Vibe Coding with Claude Code is a short, hands-on course offered by Scrimba and hosted on Coursera. It introduces Claude Code, an AI coding assistant built to help developers write software faster and keep their projects clean and well organized.
The course is taught by instructor Maham Codes and forms part of the larger Vibe Coding Essentials specialization, which focuses on building applications with the help of AI. If you enroll in this course, you also gain access to the rest of the specialization, and you can earn a shareable certificate to add to a LinkedIn profile, resume, or performance review.
The course is built for people who already have some coding background. It carries an intermediate recommended experience level, so you will get the most out of it if you are comfortable working in a code editor and understand the basics of building an application. That said, the structure is approachable. The entire course is a single module that takes roughly one hour to finish, made up of twelve short videos totaling about forty-eight minutes, plus one graded assignment that runs around fifteen minutes. The pace is flexible, and you can work through everything on your own schedule.
The teaching approach is practical from the start. Rather than spending a long stretch on theory, the course opens with setup and the core concepts you need to begin working with Claude Code right away. Once the foundation is in place, the focus shifts toward best practices so you can use the tool effectively instead of fighting against it. This matters because an AI coding assistant is only as useful as the workflow you build around it, and the early lessons are designed to help you form good habits before you start tackling bigger tasks.
From there, the course moves into the features that give Claude Code its real power. You will learn about Claude rules and plan mode, which shape how the assistant approaches a task and lets you review its intended steps before any code gets written. You will also cover checkpoints and security checks, two areas that often get overlooked when people first start using AI tools. These lessons help you keep control over what the assistant does and catch problems early, which is important when you are letting an AI make changes across a codebase.

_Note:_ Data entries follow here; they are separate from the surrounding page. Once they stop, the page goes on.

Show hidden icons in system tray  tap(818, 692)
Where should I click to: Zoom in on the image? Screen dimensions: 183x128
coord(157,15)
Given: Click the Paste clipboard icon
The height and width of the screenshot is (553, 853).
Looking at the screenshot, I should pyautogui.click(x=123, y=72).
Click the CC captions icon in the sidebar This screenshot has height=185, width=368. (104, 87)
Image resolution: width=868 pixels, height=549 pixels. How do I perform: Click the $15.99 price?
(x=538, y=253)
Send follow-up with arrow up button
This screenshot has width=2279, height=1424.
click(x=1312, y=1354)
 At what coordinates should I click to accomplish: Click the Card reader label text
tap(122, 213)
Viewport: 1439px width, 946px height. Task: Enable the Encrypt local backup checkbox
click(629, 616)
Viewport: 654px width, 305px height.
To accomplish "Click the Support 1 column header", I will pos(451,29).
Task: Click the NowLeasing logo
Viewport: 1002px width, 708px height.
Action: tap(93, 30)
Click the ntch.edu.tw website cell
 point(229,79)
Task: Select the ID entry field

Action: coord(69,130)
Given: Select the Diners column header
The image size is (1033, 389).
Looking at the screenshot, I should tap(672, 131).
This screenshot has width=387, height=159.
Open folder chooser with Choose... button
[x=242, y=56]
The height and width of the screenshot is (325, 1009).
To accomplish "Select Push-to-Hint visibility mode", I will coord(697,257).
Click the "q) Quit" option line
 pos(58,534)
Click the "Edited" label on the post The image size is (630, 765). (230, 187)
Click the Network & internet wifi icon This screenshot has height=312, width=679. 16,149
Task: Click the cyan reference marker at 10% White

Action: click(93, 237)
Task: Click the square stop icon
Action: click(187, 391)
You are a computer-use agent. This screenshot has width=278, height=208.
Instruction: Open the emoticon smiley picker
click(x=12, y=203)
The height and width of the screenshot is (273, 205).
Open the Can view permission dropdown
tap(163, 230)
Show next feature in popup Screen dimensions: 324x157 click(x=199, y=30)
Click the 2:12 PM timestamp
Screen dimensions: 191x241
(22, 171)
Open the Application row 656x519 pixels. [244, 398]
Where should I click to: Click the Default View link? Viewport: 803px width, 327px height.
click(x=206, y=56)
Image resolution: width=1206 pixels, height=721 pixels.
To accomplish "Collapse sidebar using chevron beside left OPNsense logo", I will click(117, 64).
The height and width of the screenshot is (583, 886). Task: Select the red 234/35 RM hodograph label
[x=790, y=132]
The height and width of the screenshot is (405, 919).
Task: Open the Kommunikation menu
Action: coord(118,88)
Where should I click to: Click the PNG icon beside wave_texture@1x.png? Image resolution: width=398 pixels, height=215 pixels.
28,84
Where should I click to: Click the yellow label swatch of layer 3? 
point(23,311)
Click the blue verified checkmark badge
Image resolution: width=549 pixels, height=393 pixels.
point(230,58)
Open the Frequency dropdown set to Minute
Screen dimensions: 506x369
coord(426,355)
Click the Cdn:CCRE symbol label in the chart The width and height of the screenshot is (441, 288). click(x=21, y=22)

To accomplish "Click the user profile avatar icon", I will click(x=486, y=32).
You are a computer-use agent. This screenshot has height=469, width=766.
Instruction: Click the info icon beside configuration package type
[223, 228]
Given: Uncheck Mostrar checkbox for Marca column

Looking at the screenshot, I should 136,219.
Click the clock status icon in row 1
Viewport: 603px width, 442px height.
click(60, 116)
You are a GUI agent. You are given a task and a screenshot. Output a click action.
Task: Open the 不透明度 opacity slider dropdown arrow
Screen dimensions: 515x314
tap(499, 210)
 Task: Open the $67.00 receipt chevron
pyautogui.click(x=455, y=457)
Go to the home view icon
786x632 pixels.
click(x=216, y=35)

A good portion of the course is devoted to customization and automation. You will work through hooks, slash commands, and agents, which are the mechanisms that let you extend Claude Code and tailor it to the way you actually work. Hooks let you trigger actions at specific points in your workflow. Slash commands give you quick, repeatable shortcuts for common tasks. Agents allow Claude Code to take on more independent, multi-step work. Together, these features turn the assistant from a simple helper into something closer to a configurable coding partner. The course also shows you how to add images to your projects, a small but useful skill when you are building anything with a visual component.
The centerpiece of the hands-on work is a project where you build a fully functioning calendar app using Claude Code. This is where the separate skills come together. Instead of practicing features in isolation, you apply setup, rules, automation, and the assistant’s coding abilities to produce a real, working application. Building something end to end is the part most learners find valuable, because it shows how the pieces fit and gives you a concrete result you can point to when the course is over.
The final stretch of the course covers MCP, or Model Context Protocol. This is one of the more advanced topics, and it deals with connecting Claude Code to systems beyond your immediate project. You will learn what MCP integration does and why it matters, and then you will set up your own MCP server. This section opens the door to extending Claude Code’s reach, letting the assistant draw on external data and services rather than working in a closed environment. For anyone interested in agentic systems or building more capable AI-driven tools, this part of the course is a natural starting point.
By the time you reach the wrap up, you will have built real projects and gained a working understanding of how Claude Code operates day to day. The stated learning outcomes reflect this. You should be able to build AI-powered workflows using hooks, slash commands, and agents, develop practical applications such as the calendar app while following real-world best practices, and configure Claude Code with MCP integration to extend its functionality across systems. The skills the course associates with this work include programming principles, application development, agentic systems, automation, program development, and broader knowledge of artificial intelligence and generative AI agents.
In terms of logistics, the course is taught in English, with subtitles available in twenty-nine languages, which makes it accessible to a wide audience. It includes one assignment as its graded assessment, and the certificate you earn upon completion is shareable. The course is included with Coursera Plus, and financial aid is available for learners who qualify. At the time of writing it holds a rating of 4.2 from eighteen reviews, with most learners rating it four or five stars. One reviewer described it as a strong accelerator with detailed, hands-on instruction, which lines up with the way the course is structured.
Overall, Vibe Coding with Claude Code is a focused introduction for developers who want to add an AI coding assistant to their toolkit without committing to a long program. It trades breadth for a tight, project-driven path that gets you using the tool quickly and finishes with a working app and a grasp of more advanced features like agents and MCP. If you already write code and you are curious about how AI assistants change the day-to-day work of building software, this course gives you a practical, low-time-commitment way to find out.